What you need to do
In your copy of the data, keep every word exact and include no pictures.
━━━ Exercise data ━━━
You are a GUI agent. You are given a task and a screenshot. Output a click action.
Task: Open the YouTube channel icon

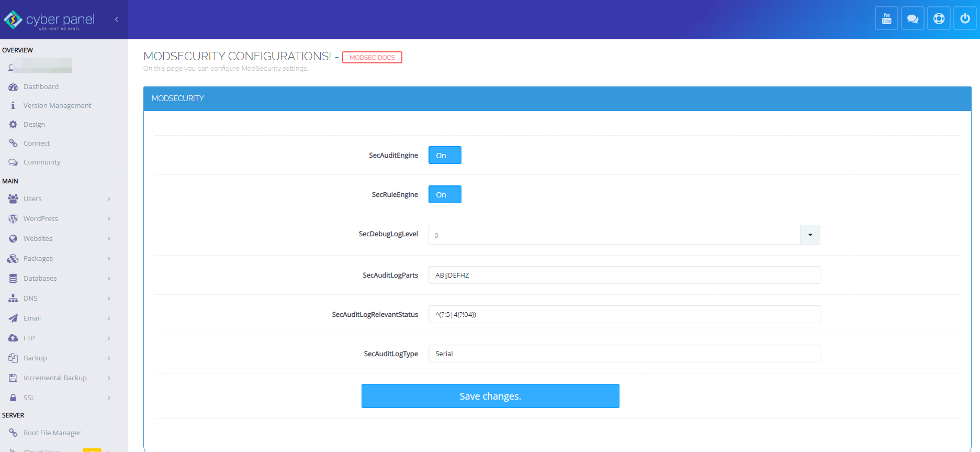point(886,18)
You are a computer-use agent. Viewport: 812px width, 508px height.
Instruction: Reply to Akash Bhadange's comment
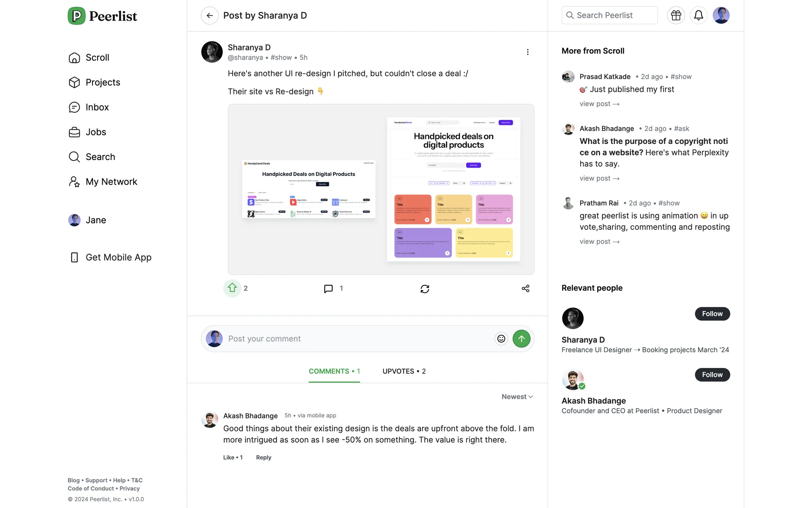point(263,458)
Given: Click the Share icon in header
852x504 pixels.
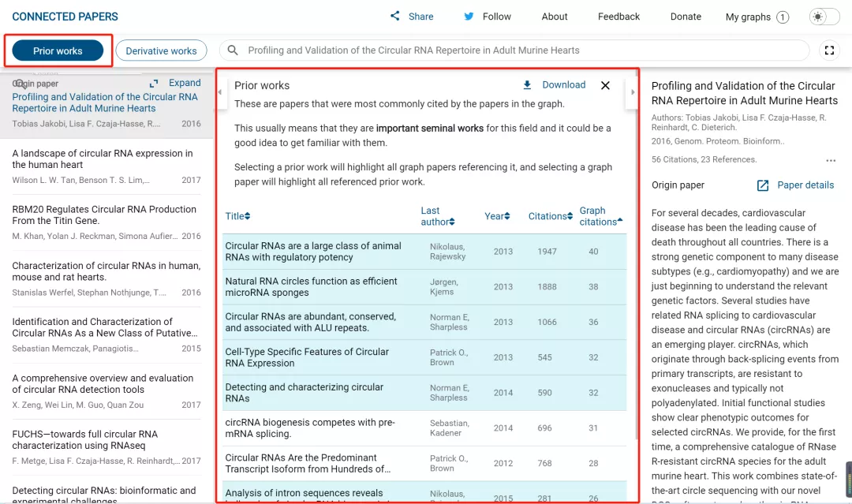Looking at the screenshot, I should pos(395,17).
━━━
Exercise response
You are a GUI agent. You are given a task and a screenshot. Output a click action.
Task: Open the YouTube channel icon

point(886,18)
You are a computer-use agent. Viewport: 812px width, 508px height.
Instruction: Reply to Akash Bhadange's comment
point(263,458)
Given: Click the Share icon in header
852x504 pixels.
Looking at the screenshot, I should pos(395,17).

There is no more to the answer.